Last week, according to reports, at least 8 people died and 29 were injured when a ten story building housing a garment factory collapsed on them in the early morning. Clean Clothes Campaign offers condolences to the victims and their family and calls for an international binding agreement on factory safety that holds brands, retailers, and factory owners accountable. 

The tragedy follows a building safety incident less than three weeks earlier, also near Obour City in the east of Cairo.  This report from Roya News says eyewitnesses revealed that cracks appeared in the building two days before the collapse, and some of its residents left, while the vast majority remained because of the lack of alternative housing. The workers of the garment factory housed in the building all slept inside. After the collapse, the report says, the Cairo governorate formed a committee to investigate the cause of the incident.

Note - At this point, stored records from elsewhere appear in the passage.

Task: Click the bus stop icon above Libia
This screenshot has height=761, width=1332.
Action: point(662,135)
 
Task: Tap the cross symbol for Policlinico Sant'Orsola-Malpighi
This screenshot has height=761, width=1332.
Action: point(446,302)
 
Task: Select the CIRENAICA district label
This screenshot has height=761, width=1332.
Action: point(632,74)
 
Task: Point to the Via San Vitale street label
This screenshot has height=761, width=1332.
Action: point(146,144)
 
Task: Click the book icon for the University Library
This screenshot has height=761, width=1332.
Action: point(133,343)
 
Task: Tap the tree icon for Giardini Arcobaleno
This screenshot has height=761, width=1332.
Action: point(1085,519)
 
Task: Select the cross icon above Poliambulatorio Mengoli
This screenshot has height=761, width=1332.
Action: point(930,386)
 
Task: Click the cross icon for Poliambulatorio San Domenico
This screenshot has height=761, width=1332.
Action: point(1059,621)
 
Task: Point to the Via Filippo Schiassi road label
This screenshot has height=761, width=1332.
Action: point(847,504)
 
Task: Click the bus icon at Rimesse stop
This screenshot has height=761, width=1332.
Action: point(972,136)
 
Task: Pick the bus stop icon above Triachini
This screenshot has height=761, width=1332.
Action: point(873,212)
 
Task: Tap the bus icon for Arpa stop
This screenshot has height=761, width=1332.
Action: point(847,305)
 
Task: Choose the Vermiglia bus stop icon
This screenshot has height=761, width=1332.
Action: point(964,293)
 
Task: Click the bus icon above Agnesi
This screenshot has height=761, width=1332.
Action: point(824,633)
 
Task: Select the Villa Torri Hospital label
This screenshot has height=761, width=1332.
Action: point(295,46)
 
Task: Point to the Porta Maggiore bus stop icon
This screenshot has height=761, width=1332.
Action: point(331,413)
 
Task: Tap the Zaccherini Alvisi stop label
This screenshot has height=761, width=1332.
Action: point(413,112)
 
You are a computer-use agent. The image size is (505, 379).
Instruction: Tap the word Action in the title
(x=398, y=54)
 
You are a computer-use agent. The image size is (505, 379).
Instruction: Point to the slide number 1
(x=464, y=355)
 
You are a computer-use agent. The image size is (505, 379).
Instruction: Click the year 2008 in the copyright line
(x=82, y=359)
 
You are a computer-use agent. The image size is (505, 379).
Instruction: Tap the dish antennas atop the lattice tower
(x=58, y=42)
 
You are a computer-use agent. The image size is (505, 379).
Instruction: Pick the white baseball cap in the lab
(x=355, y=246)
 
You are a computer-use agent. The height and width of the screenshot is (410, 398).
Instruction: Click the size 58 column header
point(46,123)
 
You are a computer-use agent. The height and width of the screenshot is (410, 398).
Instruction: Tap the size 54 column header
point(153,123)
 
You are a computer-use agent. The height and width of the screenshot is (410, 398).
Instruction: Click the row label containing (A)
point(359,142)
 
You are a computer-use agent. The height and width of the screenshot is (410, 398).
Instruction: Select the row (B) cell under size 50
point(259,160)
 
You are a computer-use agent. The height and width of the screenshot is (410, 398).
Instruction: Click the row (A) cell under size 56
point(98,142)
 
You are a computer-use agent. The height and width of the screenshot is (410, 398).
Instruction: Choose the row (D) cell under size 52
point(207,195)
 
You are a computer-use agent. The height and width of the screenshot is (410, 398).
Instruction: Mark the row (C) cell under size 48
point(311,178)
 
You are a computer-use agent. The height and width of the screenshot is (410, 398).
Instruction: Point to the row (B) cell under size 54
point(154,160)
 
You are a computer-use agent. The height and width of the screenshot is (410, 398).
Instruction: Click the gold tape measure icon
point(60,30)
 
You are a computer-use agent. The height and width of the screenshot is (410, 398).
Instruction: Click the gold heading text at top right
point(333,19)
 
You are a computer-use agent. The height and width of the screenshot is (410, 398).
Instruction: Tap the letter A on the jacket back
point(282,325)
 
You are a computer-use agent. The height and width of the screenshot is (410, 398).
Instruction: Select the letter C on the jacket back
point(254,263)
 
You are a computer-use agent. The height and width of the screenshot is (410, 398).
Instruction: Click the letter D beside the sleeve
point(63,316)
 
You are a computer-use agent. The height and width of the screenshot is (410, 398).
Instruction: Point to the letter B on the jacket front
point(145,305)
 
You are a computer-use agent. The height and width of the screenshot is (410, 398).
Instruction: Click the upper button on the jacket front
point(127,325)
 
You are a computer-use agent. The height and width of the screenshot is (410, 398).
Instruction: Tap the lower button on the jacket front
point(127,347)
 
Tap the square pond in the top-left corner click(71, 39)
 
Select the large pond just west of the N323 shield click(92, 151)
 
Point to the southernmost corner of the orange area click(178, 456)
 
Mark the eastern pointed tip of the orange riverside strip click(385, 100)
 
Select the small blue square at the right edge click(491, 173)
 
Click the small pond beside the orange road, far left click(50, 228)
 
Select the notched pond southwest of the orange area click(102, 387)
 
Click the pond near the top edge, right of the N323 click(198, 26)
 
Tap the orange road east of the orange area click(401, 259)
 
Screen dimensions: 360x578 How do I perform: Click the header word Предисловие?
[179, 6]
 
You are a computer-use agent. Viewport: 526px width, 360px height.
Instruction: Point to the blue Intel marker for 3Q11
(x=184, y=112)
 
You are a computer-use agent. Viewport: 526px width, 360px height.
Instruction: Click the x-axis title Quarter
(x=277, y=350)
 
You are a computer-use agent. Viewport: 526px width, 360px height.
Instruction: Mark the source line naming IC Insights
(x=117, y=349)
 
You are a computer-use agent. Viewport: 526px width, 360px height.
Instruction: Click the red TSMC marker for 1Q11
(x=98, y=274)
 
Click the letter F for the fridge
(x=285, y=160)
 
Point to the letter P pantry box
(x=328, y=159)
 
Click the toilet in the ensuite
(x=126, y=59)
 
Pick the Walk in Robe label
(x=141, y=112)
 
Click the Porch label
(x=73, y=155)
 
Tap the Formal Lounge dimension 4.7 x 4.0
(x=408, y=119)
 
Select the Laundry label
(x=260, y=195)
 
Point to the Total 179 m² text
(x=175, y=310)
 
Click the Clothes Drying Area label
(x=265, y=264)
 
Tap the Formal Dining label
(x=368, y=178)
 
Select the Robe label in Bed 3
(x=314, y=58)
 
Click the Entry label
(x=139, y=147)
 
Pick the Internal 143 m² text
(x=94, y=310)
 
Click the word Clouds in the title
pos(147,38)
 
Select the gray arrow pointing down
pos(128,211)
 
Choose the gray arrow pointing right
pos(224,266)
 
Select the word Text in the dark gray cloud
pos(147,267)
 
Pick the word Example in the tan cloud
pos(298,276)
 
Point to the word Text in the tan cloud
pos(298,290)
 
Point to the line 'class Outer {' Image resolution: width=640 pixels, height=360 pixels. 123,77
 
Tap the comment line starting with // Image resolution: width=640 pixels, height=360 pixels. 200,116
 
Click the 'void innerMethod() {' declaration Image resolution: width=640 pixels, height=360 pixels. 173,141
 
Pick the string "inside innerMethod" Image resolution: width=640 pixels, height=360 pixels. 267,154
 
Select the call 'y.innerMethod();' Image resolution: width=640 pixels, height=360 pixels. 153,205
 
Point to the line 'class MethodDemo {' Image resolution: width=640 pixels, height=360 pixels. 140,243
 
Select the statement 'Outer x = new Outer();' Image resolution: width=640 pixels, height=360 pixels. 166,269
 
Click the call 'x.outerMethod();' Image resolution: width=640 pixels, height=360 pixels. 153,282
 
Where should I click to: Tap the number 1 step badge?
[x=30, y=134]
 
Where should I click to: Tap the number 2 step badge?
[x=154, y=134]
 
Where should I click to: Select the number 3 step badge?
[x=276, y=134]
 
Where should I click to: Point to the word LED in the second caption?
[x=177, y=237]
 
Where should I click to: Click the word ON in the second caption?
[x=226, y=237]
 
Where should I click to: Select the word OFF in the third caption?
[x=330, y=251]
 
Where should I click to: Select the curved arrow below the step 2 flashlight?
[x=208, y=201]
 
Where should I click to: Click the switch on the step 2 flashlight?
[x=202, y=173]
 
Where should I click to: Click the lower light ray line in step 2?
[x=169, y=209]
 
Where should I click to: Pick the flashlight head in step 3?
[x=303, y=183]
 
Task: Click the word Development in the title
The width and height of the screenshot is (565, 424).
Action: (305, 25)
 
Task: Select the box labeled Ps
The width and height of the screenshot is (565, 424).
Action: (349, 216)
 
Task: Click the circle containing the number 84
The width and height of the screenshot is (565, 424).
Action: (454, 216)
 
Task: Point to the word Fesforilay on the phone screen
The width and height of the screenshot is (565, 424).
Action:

“Without enforceable agreements with the brands who purchase the goods these workers make, it will remain sheer impossible to trace back the affected factories to the brands that were manufactured in this building and hold them to account. The voluntary initiatives of the past have given us ample examples of failure: if brands truly want justice for the people making their clothes there needs to be greater transparency and legally binding agreements that make factories safer,” says Ineke Zeldenrust. “In absence of that, we are again asking people to go through the rubble in search for labels to establish which brands need to take responsibility.”

The need for a binding international agreement on safety

The tragedy shows the need for concerted efforts in the industry to improve factory safety and healthy workplace conditions. The collapse of the Rana Plaza building in Bangladesh in 2013, killing over 1,100 workers, led to a binding and enforceable system that has improved factory safety for over 2 million workers in that country. Currently, unions and labour rights organisations are calling for this programme to turn into an international binding agreement, that could be used to implement and enforce the same levels of health and safety in garment supply chains in other countries around the world.


Clean Clothes Campaign calls upon the brands and retailers who sourced from the two factories in Egypt where workers were killed in the past month, to provide full and fair compensation to the families who lost loved ones and injured workers. Furthermore, it is urgently needed for brands and retailers to negotiate and join a legally binding agreement on health and safety in the workplace, to ensure that the programme in Bangladesh remains binding and to open up the opportunity to cover other garment producing countries such as Egypt.